Per rispondere in modo oggettivo, Würth Consulting ha sviluppato il WASTE QUICK CHECK: uno strumento tecnico progettato per raccogliere in modo rapido e strutturato tutte le informazioni necessarie per comprendere come gestite i rifiuti.
Attraverso un set di domande mirate, ci permette di analizzare conformità, organizzazione interna, documentazione, tracciabilità dei flussi e inefficienze.
Il suo valore è nella capacità di offrirci una base oggettiva e immediata da cui costruire un percorso di miglioramento realmente aderente alle vostre esigenze.
Dal check alla soluzione: il percorso operativo Würth Consulting
Insieme, costruiamo un intervento su misura articolato in quattro fasi.
1. Mappatura della gestione attuale
Partiamo da un’analisi completa di:
- flussi di rifiuti per stabilimento
- codici EER utilizzati
- registri e formulari
- contratti con trasportatori e impianti
- ruoli e responsabilità interne
L’obiettivo è ottenere una visione ordinata, documentata e coerente con i requisiti RENTRI.

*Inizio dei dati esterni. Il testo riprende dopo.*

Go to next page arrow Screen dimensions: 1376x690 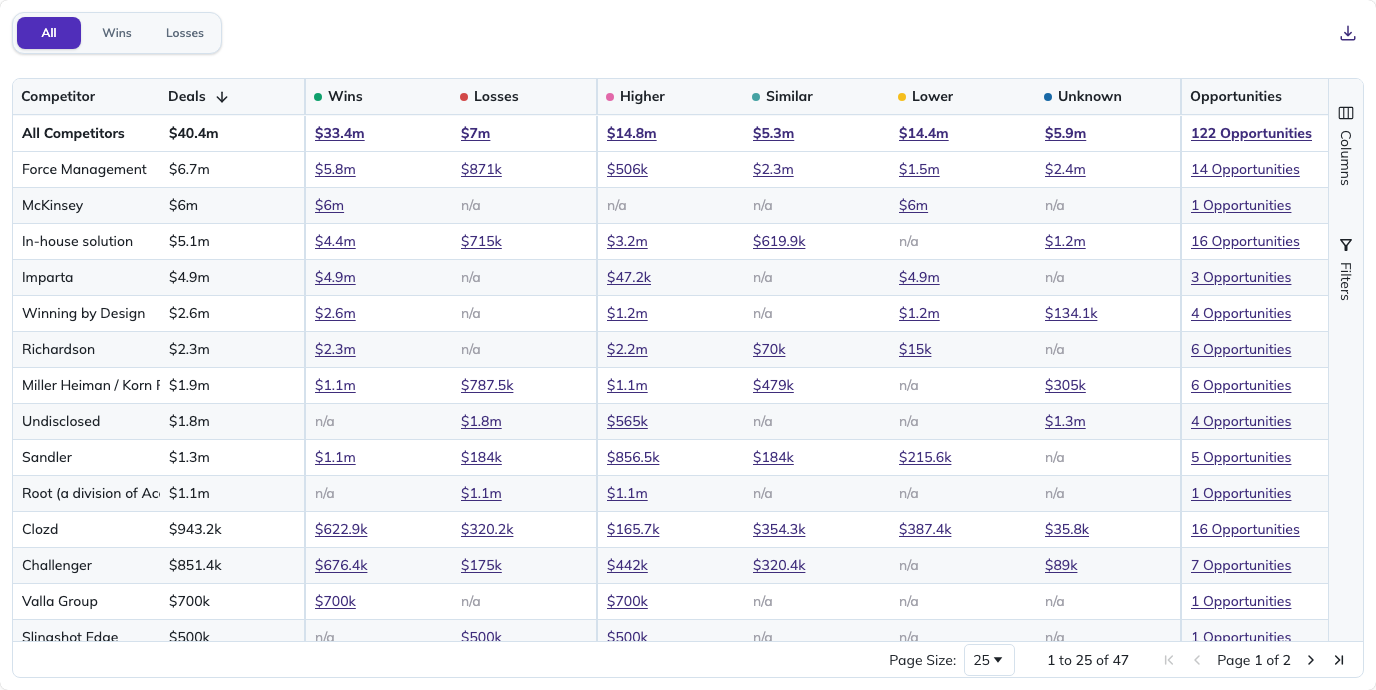click(1311, 660)
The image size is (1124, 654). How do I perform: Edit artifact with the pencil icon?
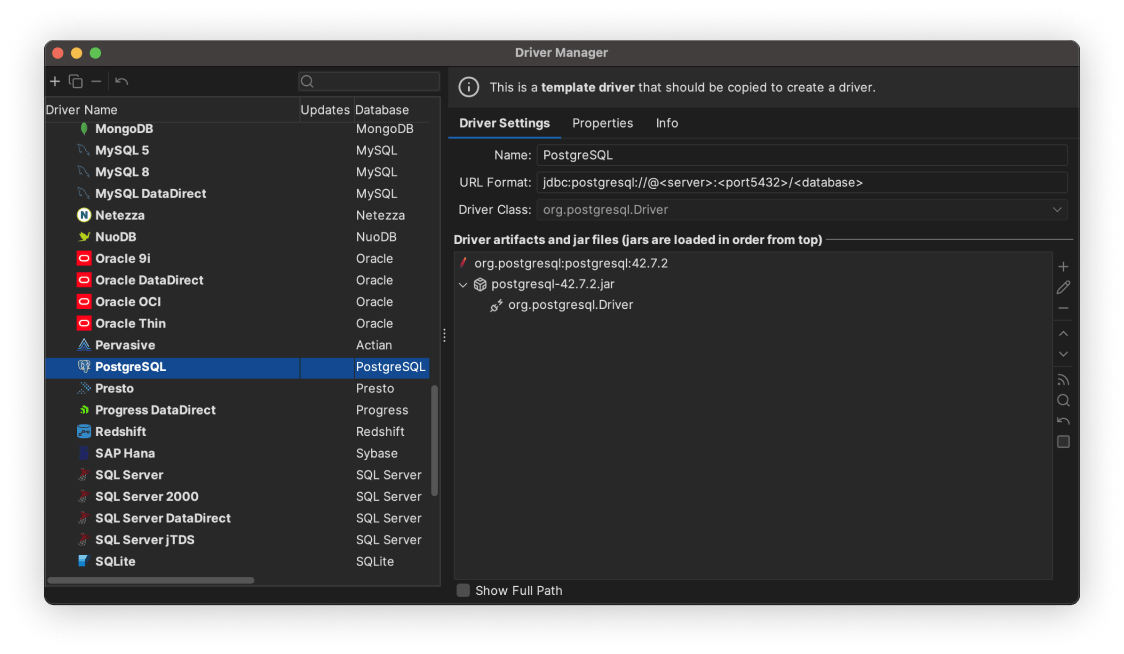pyautogui.click(x=1063, y=288)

2. Analisi critica dei rischi e delle inefficienze
Verifichiamo:
- eventuali incongruenze documentali
- criticità nella classificazione
- rischi sanzionatori
- costi non giustificati
- fragilità organizzative
Questa fase è centrale anche in ottica audit, rating ESG e verifiche da parte degli stakeholder.
3. Proposte migliorative concrete
Non ci limitiamo a segnalare criticità.
Definiamo interventi pratici e misurabili su:
- procedure interne
- gestione del FIR digitale
- organizzazione delle firme e flussi documentali
- ottimizzazione dei contratti
- razionalizzazione dei costi
L’obiettivo è semplificare il sistema, non appesantirlo.
4. Valorizzazione e circolarità
Una gestione rifiuti strutturata consente anche di:
- individuare materiali riciclabili
- valutare percorsi di recupero
- migliorare la percentuale di valorizzazione
- integrare dati utili nei bilanci di sostenibilità
La gestione rifiuti diventa così parte attiva della strategia ESG.
Würth Consulting, FIR Digitale e RENTRI: i risultati per l’impresa
Un percorso strutturato che consente di ottenere:
- gestione rifiuti chiara e documentata
- conformità normativa
- riduzione di errori e inefficienze e migliore tracciabilità lungo la filiera
- analisi trasparente dei costi
- dati utilizzabili per audit, rating e reporting ESG
- un sistema più semplice da governare nel tempo
Non si tratta solo di “essere in regola”, ma di costruire un modello organizzativo sostenibile.
Accompagnarti, non complicarti il lavoro
La gestione rifiuti non deve essere un insieme di adempimenti isolati.
Deve diventare un sistema organizzato, controllabile e strategico.
E il momento corretto per strutturarlo è prima che la digitalizzazione diventi un’urgenza.